# [Extract to read]
━━━━━━━━

RE: PhD-thesis on Observational Selection Effects

From: Jacques Mallah <jackmallah.domain.name.hidden>
Date: Tue, 01 Aug 2000 20:15:08 EDT

>From: "Bostrom,N (pg)" <N.Bostrom.domain.name.hidden>
>Jacques Mallah wrote:
> I don't know how closely Nick has followed this list.
>
>Not very closely, unfortunately. Regarding "quantum immortality", my view
>is that if MWI is true, we have to reinterpret "x desires that p" as "x
>desires that p-branches should have a high amplitude". With this simple
>translation, we may continue as if nothing had happened.

    So I take it you don't believe in "quantum immortality" or the "RSSA".

>http://www.escribe.com/science/theory/m560.html you say: [snip] You also
>said in that post you weren't sure how to combine the QM probabilities with
>the SSA, but in your last post to RS you seemed reconciled to doing so.
>
>Consider first a partially analogous case, where we assume MWI is false.
>Suppose there are a trillion planets (analogous to different branches on
>the wavefunction), and an Adam and an Eve doing the experiment on each of
>these planets. On the vast majority, no deer turns up, but on one in ten
>thousand planet, the trick works. Now, if Adam knows that this is the
>setup, then he should not think that the trick will work. The reason is
>that the no outsider requirement is not satisfied: to apply SSA with a
>reference class consisting only of the humans living on his planet would be
>wrong. Once we take the reference class to contain all these actual
>observers living on some planet or other, then it is easy to see that
>applying SSA will not give Adam any reason to think that a wounded deer
>will appear.

    Right.

━━━━━━━━

# [Supplied entries]
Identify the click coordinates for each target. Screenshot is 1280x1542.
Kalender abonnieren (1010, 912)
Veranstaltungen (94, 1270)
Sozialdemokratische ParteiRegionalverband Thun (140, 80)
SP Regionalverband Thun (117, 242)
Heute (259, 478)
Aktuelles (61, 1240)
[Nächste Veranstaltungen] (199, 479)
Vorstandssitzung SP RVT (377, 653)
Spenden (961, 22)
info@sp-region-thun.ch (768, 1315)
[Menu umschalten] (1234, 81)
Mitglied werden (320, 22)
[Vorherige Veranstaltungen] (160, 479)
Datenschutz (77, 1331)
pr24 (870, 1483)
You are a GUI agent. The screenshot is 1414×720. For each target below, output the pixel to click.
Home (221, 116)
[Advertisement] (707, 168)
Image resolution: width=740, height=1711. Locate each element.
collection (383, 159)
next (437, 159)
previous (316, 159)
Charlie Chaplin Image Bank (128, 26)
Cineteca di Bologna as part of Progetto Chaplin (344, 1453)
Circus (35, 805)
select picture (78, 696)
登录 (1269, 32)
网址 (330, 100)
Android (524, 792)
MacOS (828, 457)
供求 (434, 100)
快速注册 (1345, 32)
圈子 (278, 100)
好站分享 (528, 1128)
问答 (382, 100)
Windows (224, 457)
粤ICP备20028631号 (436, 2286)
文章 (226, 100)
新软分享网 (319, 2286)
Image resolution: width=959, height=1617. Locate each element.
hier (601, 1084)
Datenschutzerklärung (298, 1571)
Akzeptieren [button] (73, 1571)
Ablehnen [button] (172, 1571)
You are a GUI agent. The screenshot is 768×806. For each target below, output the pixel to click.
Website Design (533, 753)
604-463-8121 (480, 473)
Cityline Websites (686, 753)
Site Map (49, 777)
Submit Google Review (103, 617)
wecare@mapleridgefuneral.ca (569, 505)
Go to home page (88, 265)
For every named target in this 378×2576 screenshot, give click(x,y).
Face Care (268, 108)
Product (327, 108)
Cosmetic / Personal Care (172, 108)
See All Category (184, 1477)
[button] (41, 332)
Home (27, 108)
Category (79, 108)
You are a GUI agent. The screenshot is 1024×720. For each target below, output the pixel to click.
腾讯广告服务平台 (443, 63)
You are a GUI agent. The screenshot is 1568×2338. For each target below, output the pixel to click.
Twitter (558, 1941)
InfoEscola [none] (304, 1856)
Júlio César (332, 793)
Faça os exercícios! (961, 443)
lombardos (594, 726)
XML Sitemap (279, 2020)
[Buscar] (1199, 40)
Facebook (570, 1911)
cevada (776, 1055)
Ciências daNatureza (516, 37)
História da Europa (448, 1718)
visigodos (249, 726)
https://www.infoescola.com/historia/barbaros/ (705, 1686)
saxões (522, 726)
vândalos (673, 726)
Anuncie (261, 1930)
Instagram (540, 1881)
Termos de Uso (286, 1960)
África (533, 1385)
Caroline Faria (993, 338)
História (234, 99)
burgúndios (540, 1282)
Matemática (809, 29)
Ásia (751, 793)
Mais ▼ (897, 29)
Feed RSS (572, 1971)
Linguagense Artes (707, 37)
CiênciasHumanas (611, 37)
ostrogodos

━━━━━━━━

# [Request]
Reproduce the entire message on observational selection effects word for word. The listing comes from a source unrelated to the message on observational selection effects.

# [Solved problem]
RE: PhD-thesis on Observational Selection Effects

From: Jacques Mallah <jackmallah.domain.name.hidden>
Date: Tue, 01 Aug 2000 20:15:08 EDT

>From: "Bostrom,N (pg)" <N.Bostrom.domain.name.hidden>
>Jacques Mallah wrote:
> I don't know how closely Nick has followed this list.
>
>Not very closely, unfortunately. Regarding "quantum immortality", my view
>is that if MWI is true, we have to reinterpret "x desires that p" as "x
>desires that p-branches should have a high amplitude". With this simple
>translation, we may continue as if nothing had happened.

    So I take it you don't believe in "quantum immortality" or the "RSSA".

>http://www.escribe.com/science/theory/m560.html you say: [snip] You also
>said in that post you weren't sure how to combine the QM probabilities with
>the SSA, but in your last post to RS you seemed reconciled to doing so.
>
>Consider first a partially analogous case, where we assume MWI is false.
>Suppose there are a trillion planets (analogous to different branches on
>the wavefunction), and an Adam and an Eve doing the experiment on each of
>these planets. On the vast majority, no deer turns up, but on one in ten
>thousand planet, the trick works. Now, if Adam knows that this is the
>setup, then he should not think that the trick will work. The reason is
>that the no outsider requirement is not satisfied: to apply SSA with a
>reference class consisting only of the humans living on his planet would be
>wrong. Once we take the reference class to contain all these actual
>observers living on some planet or other, then it is easy to see that
>applying SSA will not give Adam any reason to think that a wounded deer
>will appear.

    Right.